Binge drinking is dangerous, so why are we still doing it?

binge drinking

We know binge drinking is dangerous, so why are we still doing it?

 

Binge drinking is an incredibly dangerous habit, with a range of serious and potentially life-threatening consequences, yet it’s one that as a country, we can’t seem to completely give up. It’s also a habit that’s more common than many people realise, given than the definition of a binge is only three to four drinks.

The UK’s Binge Drinking Habits are a Serious Problem

A report from the World Health Organisation, released in 2014, shows that Britain’s drinking habits—in particular binge drinking habits—are among the worst in the world. In study that compared nearly 200 countries, the UK ranked the 13th highest for heavy drinking, with 28% of people surveyed having had episodes of heavy drinking in the previous month. The worldwide average is 16%. The UK ranked 25th out of the 196 countries for total alcohol consumption.

Many people think of a drinking binge as something that takes place over several days, where the drinker is drunk for an entire weekend, for example, and this makes it seem as though this kind of drinking isn’t all that common. The reality is, the definition of a binge involves a lot less alcohol than that, and binge drinking is much more common than most people realise. In the UK, binge drinking is defined as eight or more alcohol units for men, and six or more alcohol units for women, consumed on a single occasion. This is actually somewhat higher than the definition in many other countries; for example, the definition of a binge in the US is five or more drinks for men, and four or more drinks for women. It should also be noted that an alcohol unit isn’t defined as one drink: in fact, a single 175ml glass of wine, or a single pint of beer, is equivalent to two alcohol units, so a binge can be as few as three drinks for women, and four for men.

Why is Binge Drinking So Dangerous?

Binge drinking is dangerous for many reasons, and can have serious effects on both physical and mental health. During a drinking binge, for example, there’s an increased risk of accidents and falls—and in fact, alcohol is the single biggest risk factor and cause of these kinds of accidents in the home. In extreme cases, binge drinkers risk becoming seriously ill and even risk dying. A heavy overdose of alcohol can cause brain damage and even death, because with enough alcohol, breathing ceases and the heart may stop beating. For someone who passes out as a result of binge drinking, there’s a risk of vomiting while asleep, and choking. In the long term, binge drinking can lead to serious liver damage, liver disease, and ultimately liver failure and death. Binge drinking also increases the risk of heart attack and stroke.

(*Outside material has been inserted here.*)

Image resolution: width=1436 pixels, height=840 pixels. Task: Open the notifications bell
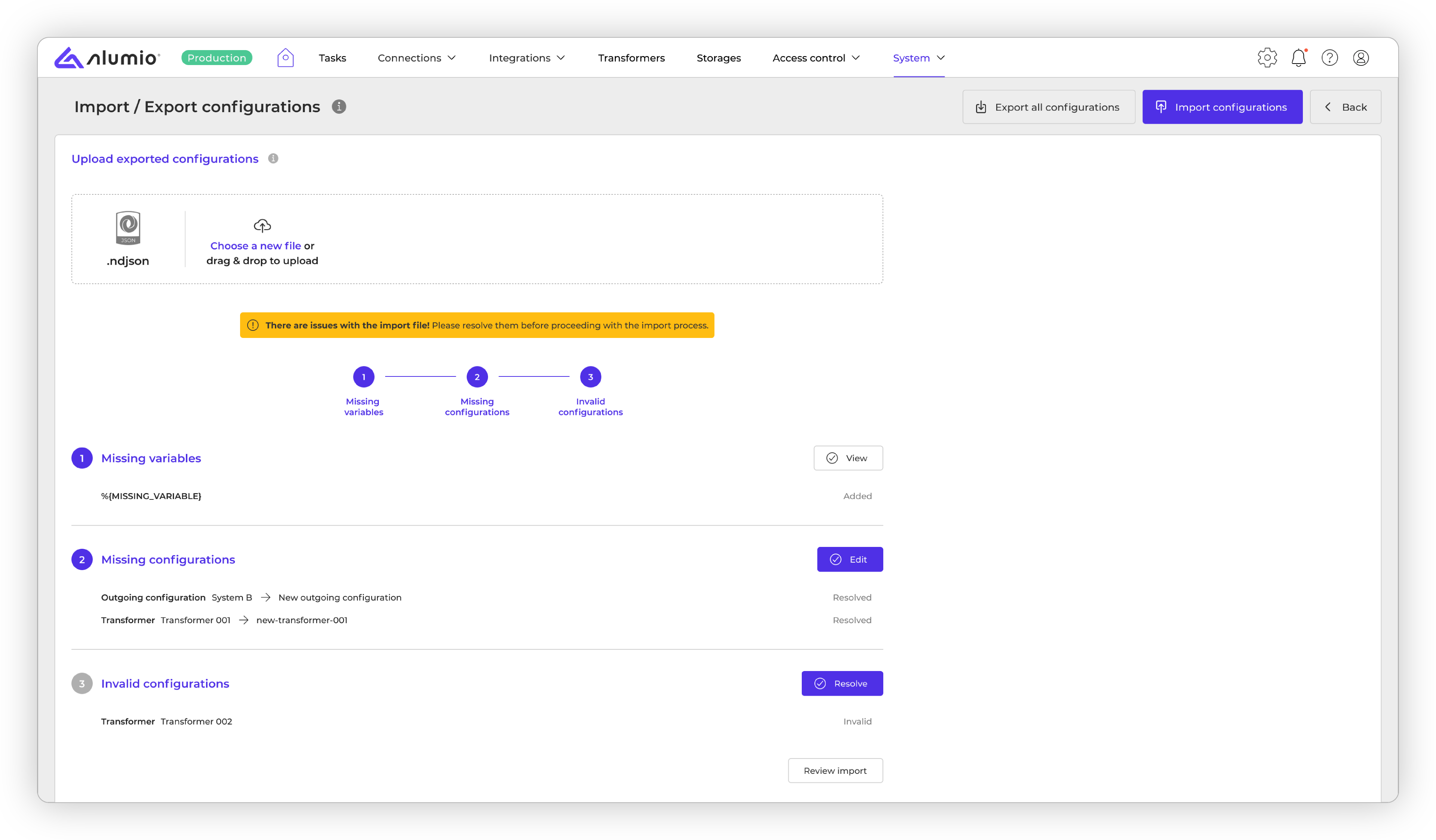tap(1298, 58)
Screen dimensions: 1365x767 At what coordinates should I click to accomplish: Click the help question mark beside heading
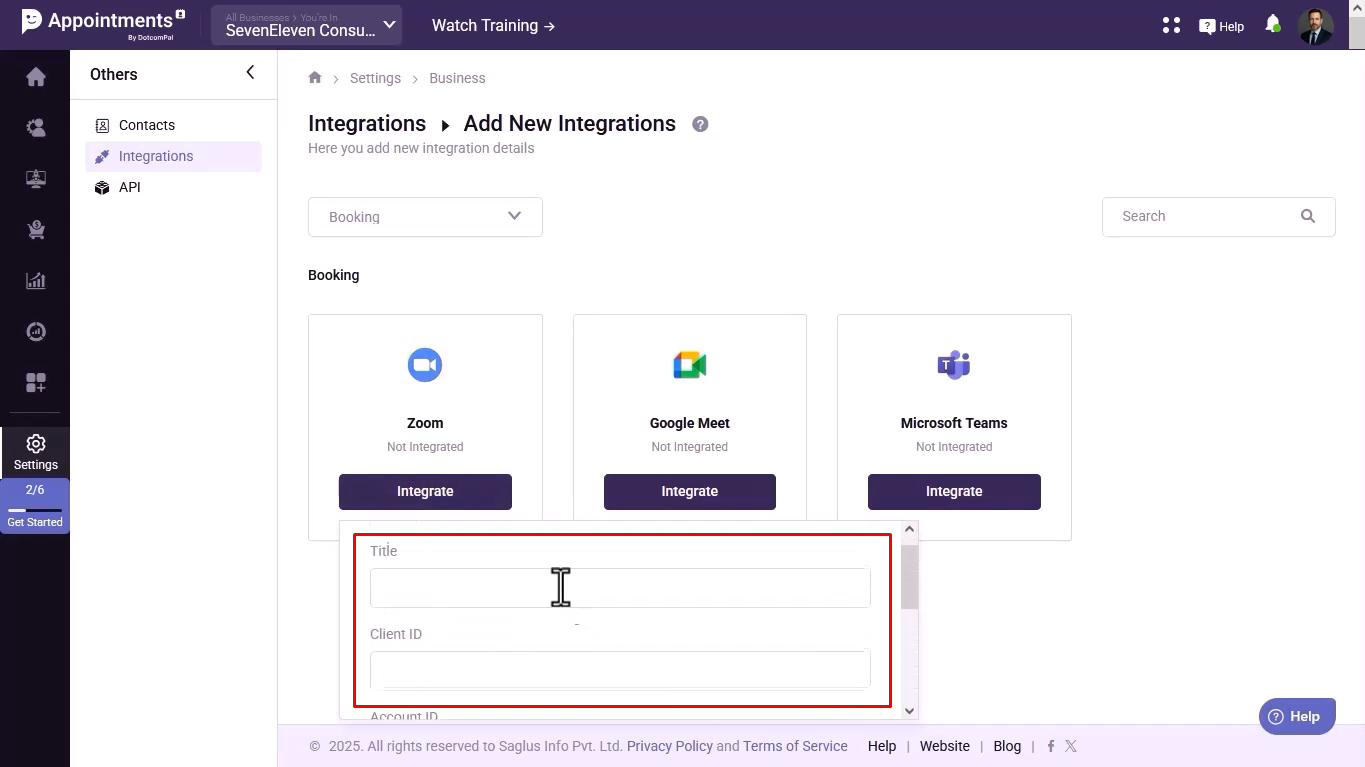[x=700, y=124]
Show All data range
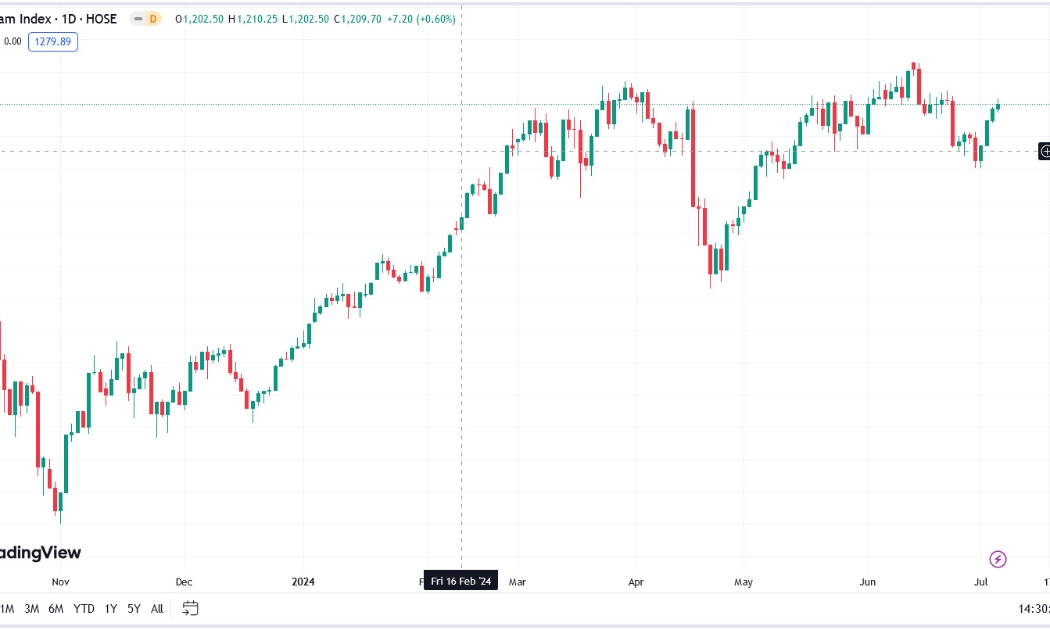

In terms of mental health, binge drinking can have serious negative impact on memory and mood, and in the long term can result in mental health problems. And people who binge drink are more likely to behave in aggressive, antisocial, or violent ways when they’re drunk.

This kind of drinking isn’t dangerous just because of the effects of alcohol on the body in the long term. There’s also the fact that someone who is extremely drunk is more likely to find themselves in dangerous situations, and is more likely to engage in behaviour that puts their own safety, or the safety of others, at risk.

Putting Binge Drinking to Rest

Binge drinking is clearly bad news, but there’s some good news about the country’s drinking habits too. According to the Office for National Statistics, although binge drinking is still fairly common, it’s getting less so. Just 10 years ago, in 20015, 29% of young adults were binge drinking at least once a week—but by 2013 this figure was down to 18%. Among all adults in the UK, the percentage of binge drinkers fell from 18% in 2005 to 15% in 2013, a small but still important difference. And in 2013, 21% of adults surveyed reported that they didn’t drink at all. Even so, alcohol is still the single largest cause of death for people under 60, so while these reductions in binge drinking are good news, the figures are still too high.